Huta Pieniacka to nieistniejąca dziś wieś w rejonie miasta Brody w obwodzie lwowskim, gdzie. 28 lutego 1944 r. ochotnicy ukraińscy z dywizji SS „Galizien” dokonali ludobójczego mordu, zabijając 600-900 Polaków.
Na jednej z ocalałych, stojących płyt, namalowano czarną farbą litery „SS” w kroju gotyckim, używanym przez tę formację hitlerowską. Płytę pomalowano w kolorach Ukraińskiej Powstańczej Armii (UPA). Pomnik składał się z kamiennego krzyża i dwóch płyt z tablicami z imionami i nazwiskami zamordowanych.
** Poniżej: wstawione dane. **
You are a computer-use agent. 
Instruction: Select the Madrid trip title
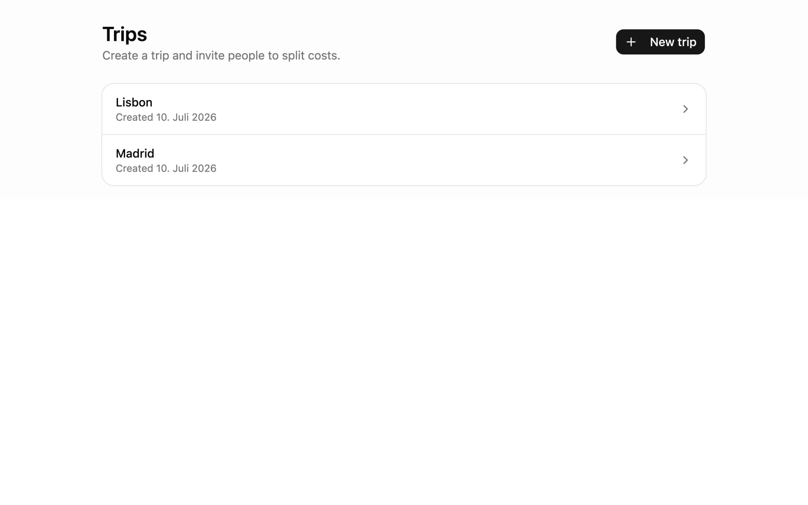click(135, 153)
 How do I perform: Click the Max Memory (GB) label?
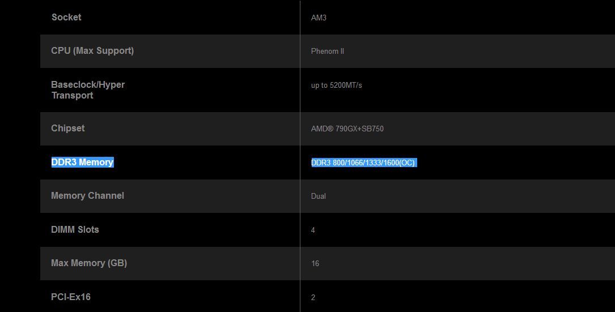click(89, 263)
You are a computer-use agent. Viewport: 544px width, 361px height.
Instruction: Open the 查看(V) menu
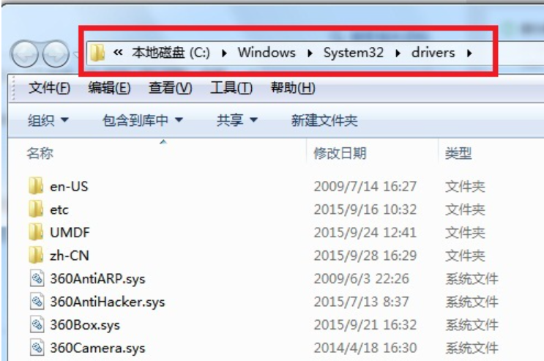pyautogui.click(x=170, y=89)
Krzyż został rozbity, co widać zdjęciu serwisu LiveJournal – popularnym w Rosji i na Ukrainie. Część drugiej z tablic zamalowano farbą niebieską i żółtą – w barwach flagi ukraińskiej.
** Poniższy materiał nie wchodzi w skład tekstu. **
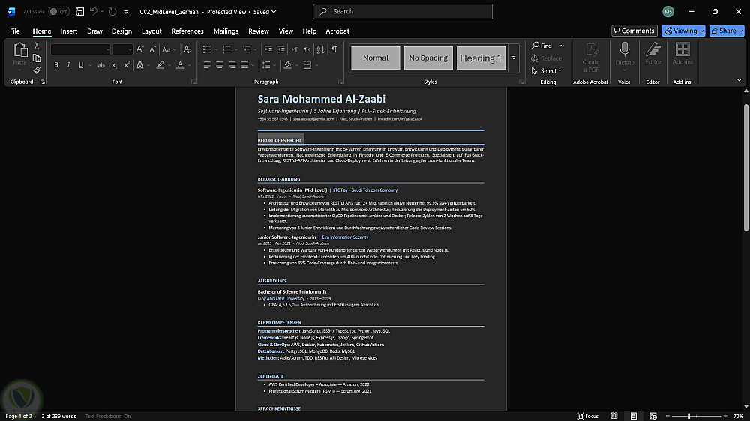Click the Sort paragraph icon

click(321, 49)
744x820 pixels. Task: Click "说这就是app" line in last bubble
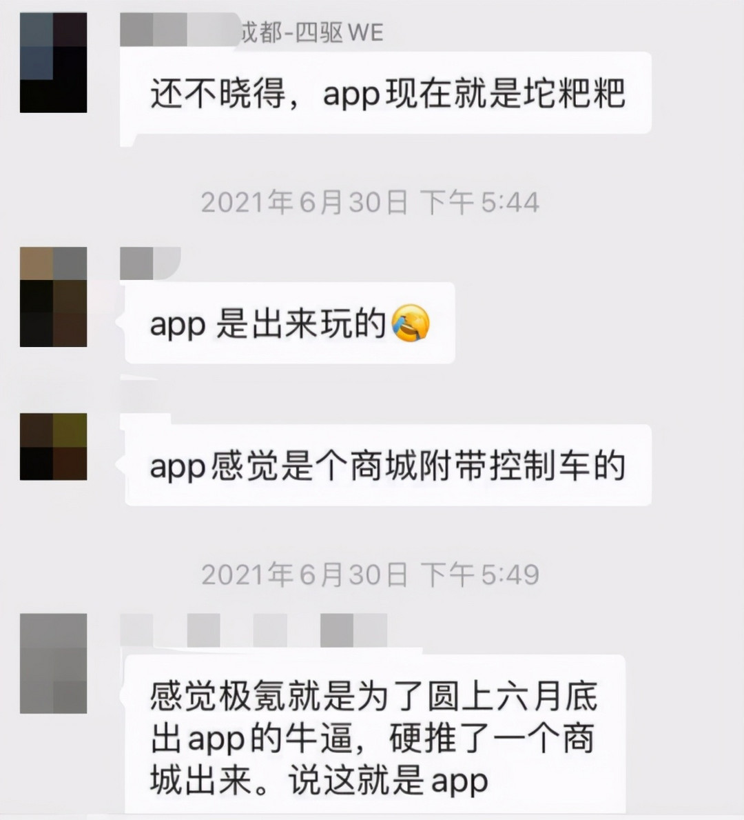click(x=389, y=780)
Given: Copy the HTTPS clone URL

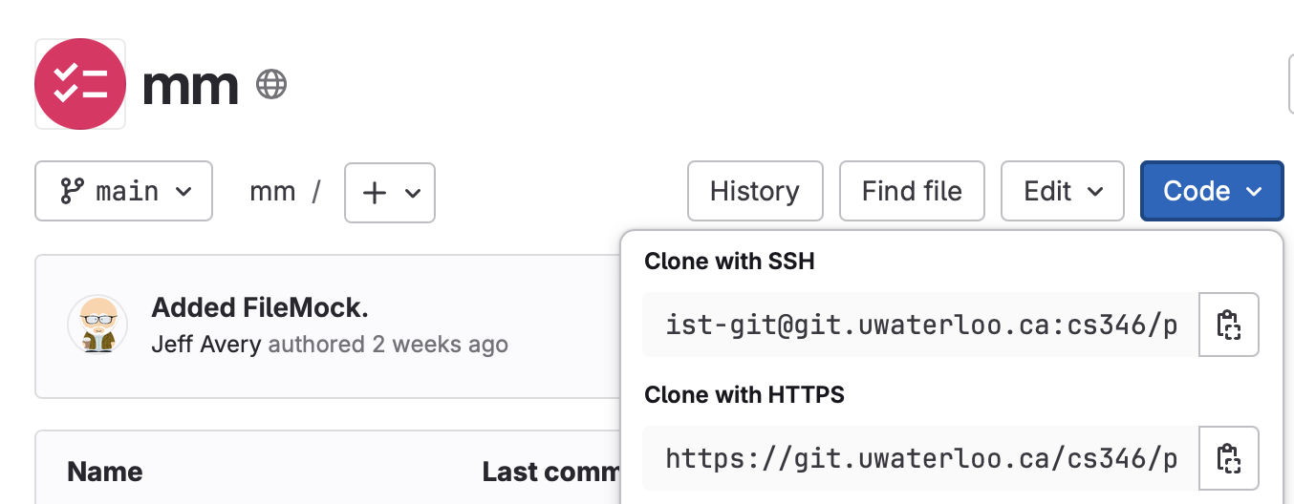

„Odsłonięty w 2009 r. pomnik stał się nie tylko miejscem pamięci mieszkańców wsi, którzy zginęli w 1944 r., ale i symbolem udziału sił trzecich w rozpalaniu konfliktu między naszymi narodami” – napisał na Facebooku szef ukraińskiego Instytutu Pamięci Narodowej, Wołodymyr Wiatrowycz. Dodał, że zniszczenie pomnika to akt wandalizmu, który „jest wygodny dla strony trzeciej”.
Powstaje pytanie, kto jest stroną trzecią?
Według Wiatrowycza „Huta Pieniacka była polską wsią, zniszczoną na rozkaz niemieckich okupantów w wyniku prowokacji działającego tam oddziału radzieckich partyzantów. Do udziału w operacji karnej przeciwko Polakom naziści świadomie włączyli składające się z Ukraińców oddziały policyjne”
To jest coś strasznego. Nie rozumiem tego wszystkiego. W Hucie Pieniackiej nie było dotąd antypolskich akcji – powiedziała Natalia Celiuch z organizacji Związek Polaków „Orzeł Biały” w Brodach.
Odsłaniając pomnik w 2009 r., hołd ofiarom mordu oddali ówcześni prezydenci Polski i Ukrainy, Lech Kaczyński i Wiktor Juszczenko.